Entrance to the Option in Cytotechnology

Students interested in this option are encouraged to discuss cytotechnology with the department chairperson as early as possible to select the most appropriate courses. Application for this option should be made during the spring semester of the sophomore year and no later than the fall semester of the junior year. Generally, students apply for admission to the accredited hospital program in the spring semester of the junior year.

Each hospital cytotechnology program determines the number of credits in a specific course based on the nature of the laboratory and the range of case presentations. A minimum of thirty credits from the courses listed in the fourth year are granted at the completion of the hospital cytotechnology program.

All students must be recommended by the department chairperson to the approved hospital program. The university cannot guarantee placement in an approved hospital program.

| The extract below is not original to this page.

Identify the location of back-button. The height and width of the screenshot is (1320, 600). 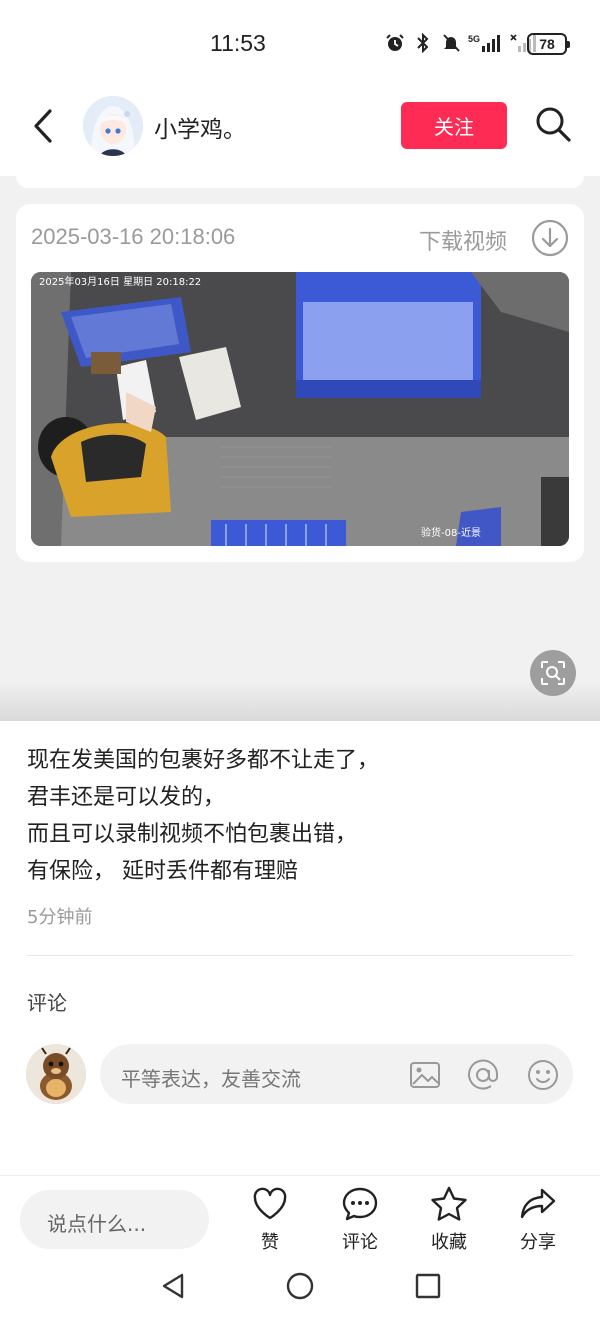
(45, 126).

Clinical fees are established by the hospital program. Students are required to pay this fee in addition to the usual university fees.

Biotechnology Option

The option in biotechnology is designed to provide students with the knowledge, skills, and technical abilities necessary to pursue a career in the biotechnology world after graduating.

Entrance to the Option in Biotechnology

Students interested in this option are encouraged to discuss biotechnology with the department chairperson. Application for this option should be made during the spring semester of the sophomore year and no later than the fall semester of the junior year.